Download a static site
by kuligaposten 2025-02-01
how to download a static site.
Understanding the JavaScript Code for Downloading and Archiving Websites
Introduction
This blog post will break down the key functions in the provided JavaScript code. The script is built using Node.js, Express, and several third-party modules to download, process, and archive an entire website into a ZIP file. Let's explore how each function contributes to the workflow.
Modules Used
The script imports several modules to handle file operations, web requests, and DOM parsing:
import express from "express";
import fs from "fs";
import path from "path";
import { fileURLToPath } from "url";
import archiver from "archiver";
import { JSDOM } from "jsdom";
import { URL } from "url";
import { renderWithLayout } from "../utils/renderWithLayout.js";
import { v4 as uuidv4 } from "uuid";
Purpose of Each Module:
express: Manages HTTP routes.fs: Handles file system operations.path: Works with file and directory paths.fileURLToPath&URL: Handle URL transformations.archiver: Creates ZIP archives.JSDOM: Parses and manipulates HTML.uuid: Generates unique IDs.renderWithLayout: Custom function for rendering pages with a layout.
Defining Paths and Directories
Setting Up Directory Paths
The script determines the directory of the current file and sets up a downloads directory:
const __filename = fileURLToPath(import.meta.url);
const __dirname = path.dirname(__filename);
const downloadsDir = path.join(__dirname, "../public/downloads");
Ensuring the downloads directory exists:
if (!fs.existsSync(downloadsDir)) {
fs.mkdirSync(downloadsDir, { recursive: true });
}
This ensures the required directories are available for storing downloaded files.
Core Functions
1. resolveUrl
This function constructs an absolute URL from a relative path:
function resolveUrl(base, relativePath) {
return new URL(relativePath, base).href;
}
It is used to resolve links found in HTML documents.
2. renderWithLayout
The renderWithLayout function is responsible for rendering views within a specified layout.
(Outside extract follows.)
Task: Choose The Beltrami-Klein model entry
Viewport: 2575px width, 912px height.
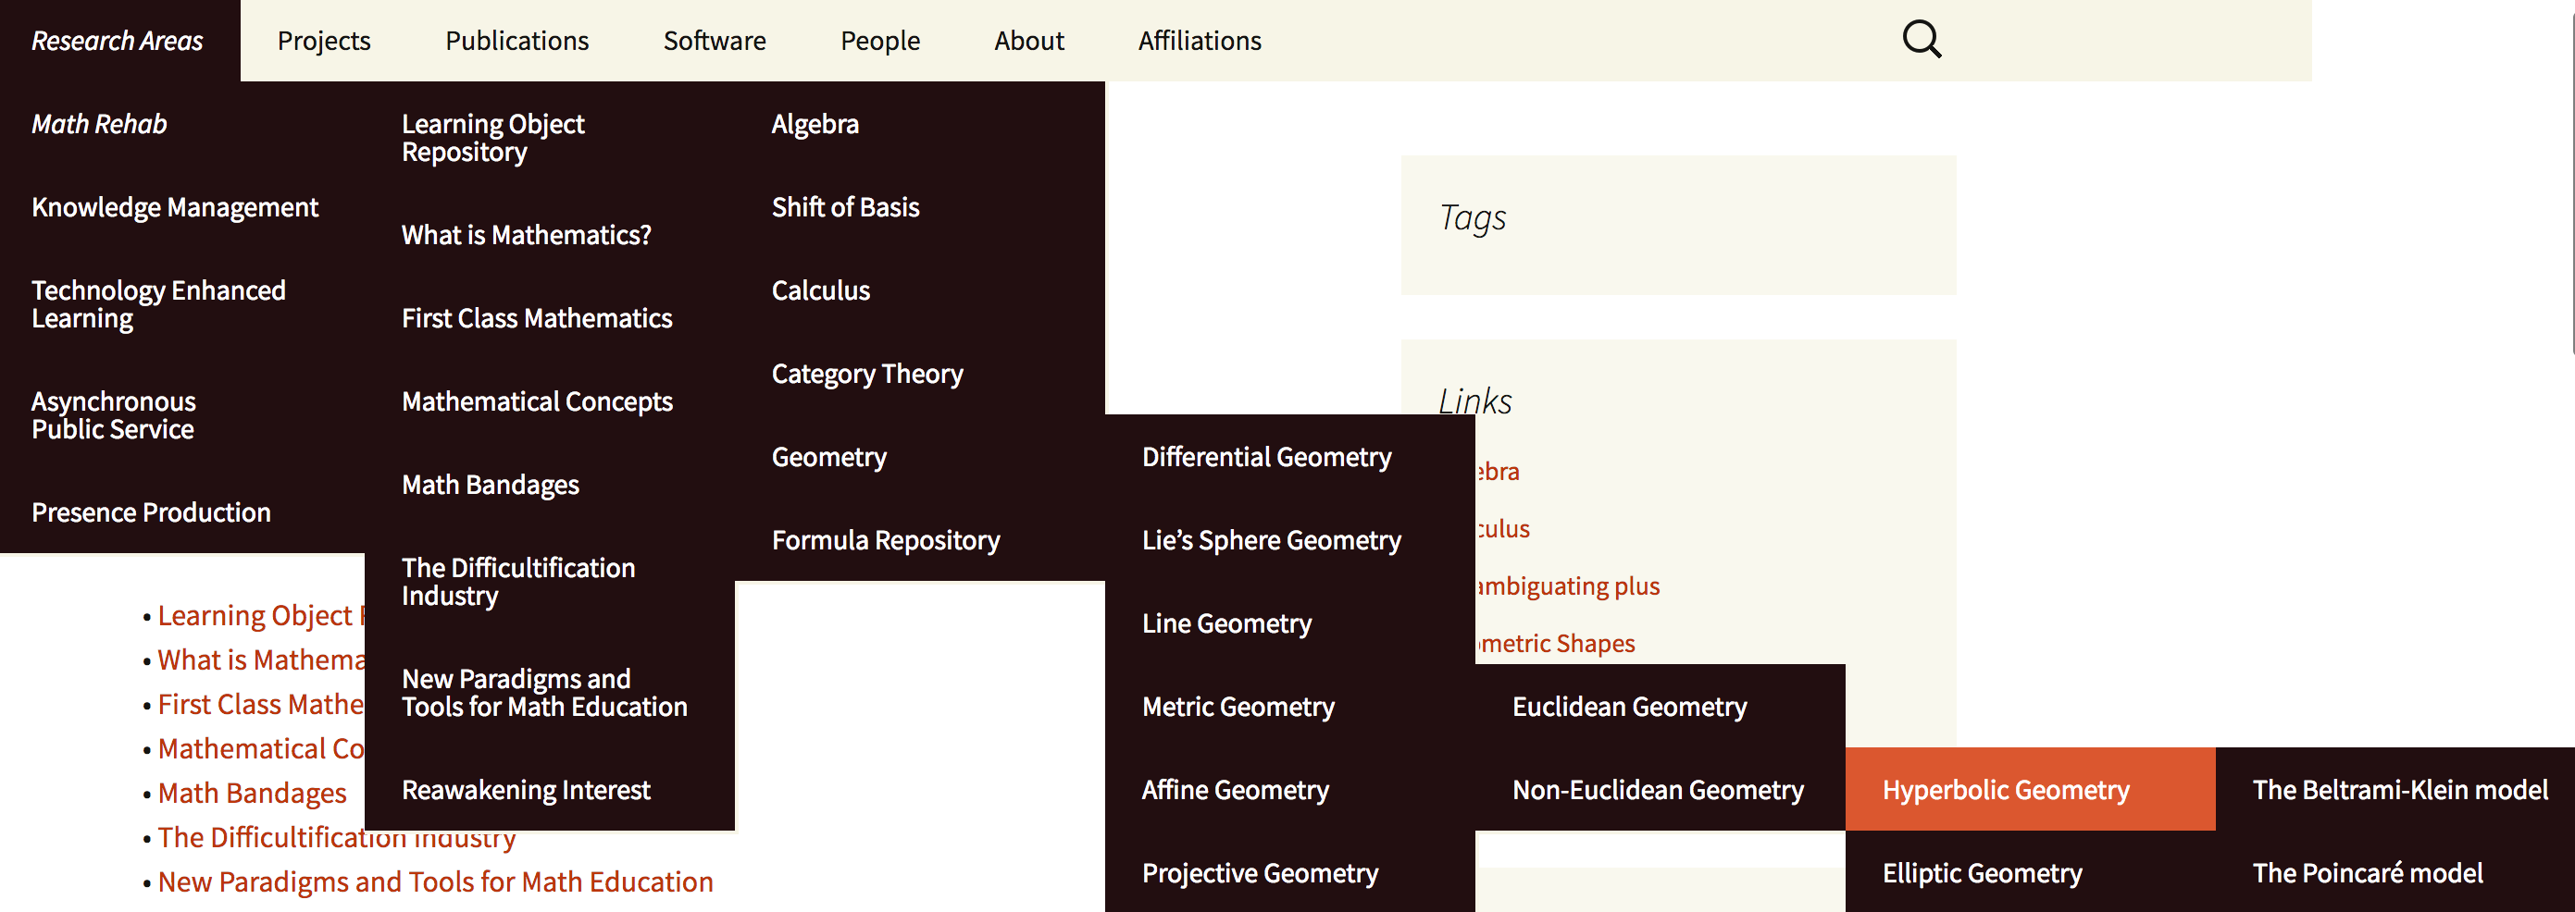Action: pos(2399,789)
This helps maintain consistency across different pages.
Function Breakdown:
export const renderWithLayout = (res, layout, options = {}) => {
const { page, ...layoutOptions } = options;
res.render(page, layoutOptions, (err, renderedBody) => {
if (err) {
console.error("Error rendering page content:", err);
res.status(500).send("Error rendering page content");
} else {
res.render(layout, { ...layoutOptions, body: renderedBody });
}
});
};
How It Works:
Extracts the page from the options.
Calls res.render(page, layoutOptions), rendering the page content.
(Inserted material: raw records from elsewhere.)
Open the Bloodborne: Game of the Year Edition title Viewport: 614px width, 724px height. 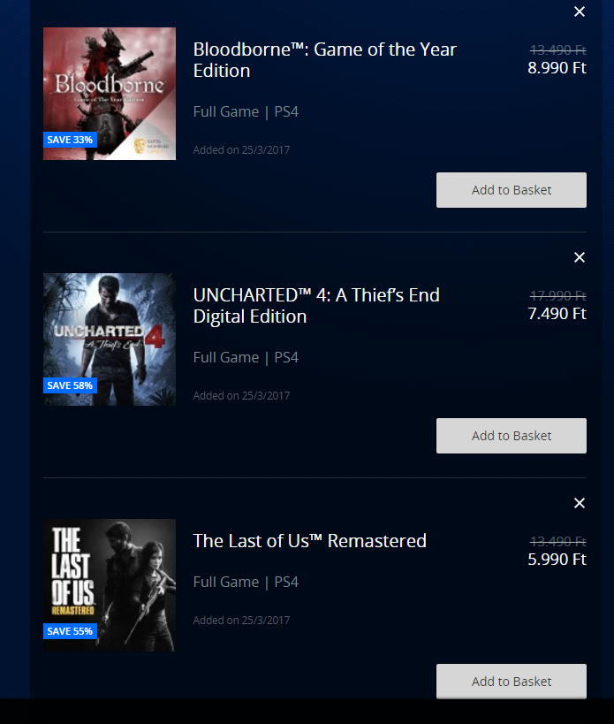[325, 60]
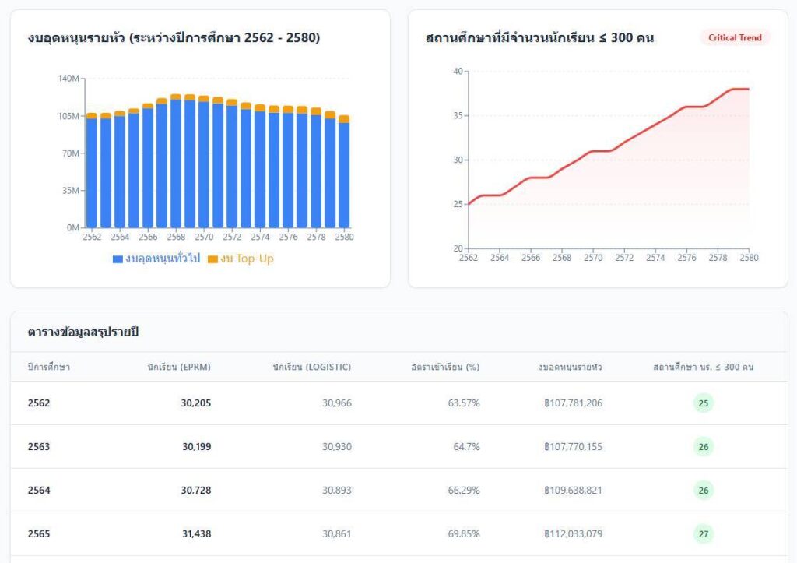797x563 pixels.
Task: Click the ฿112,033,079 budget cell
Action: [x=573, y=534]
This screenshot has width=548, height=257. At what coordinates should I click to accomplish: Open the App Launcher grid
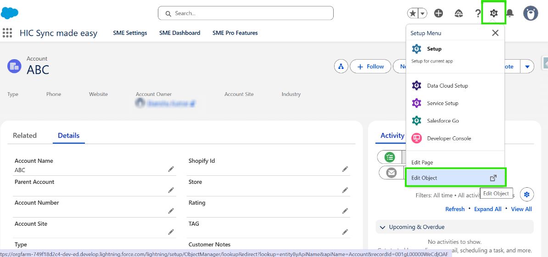coord(7,33)
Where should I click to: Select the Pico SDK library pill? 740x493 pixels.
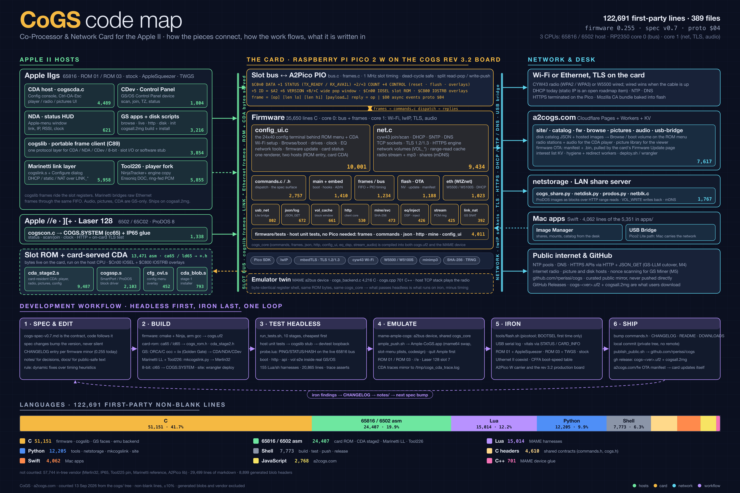tap(262, 260)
If an error occurs, it logs and returns a 500 error.
If successful, it renders the layout template with the rendered body content.
This ensures that pages are consistently displayed within a layout template.
3. downloadFonts
This function finds font files referenced in a webpage's CSS and downloads them into /assets/fonts/.
Steps:
- Fetch the HTML and parse it with JSDOM.
- Extract
<base>tag if present to determine absolute paths. - Find font URLs inside:
<style>tags.- Linked external stylesheets.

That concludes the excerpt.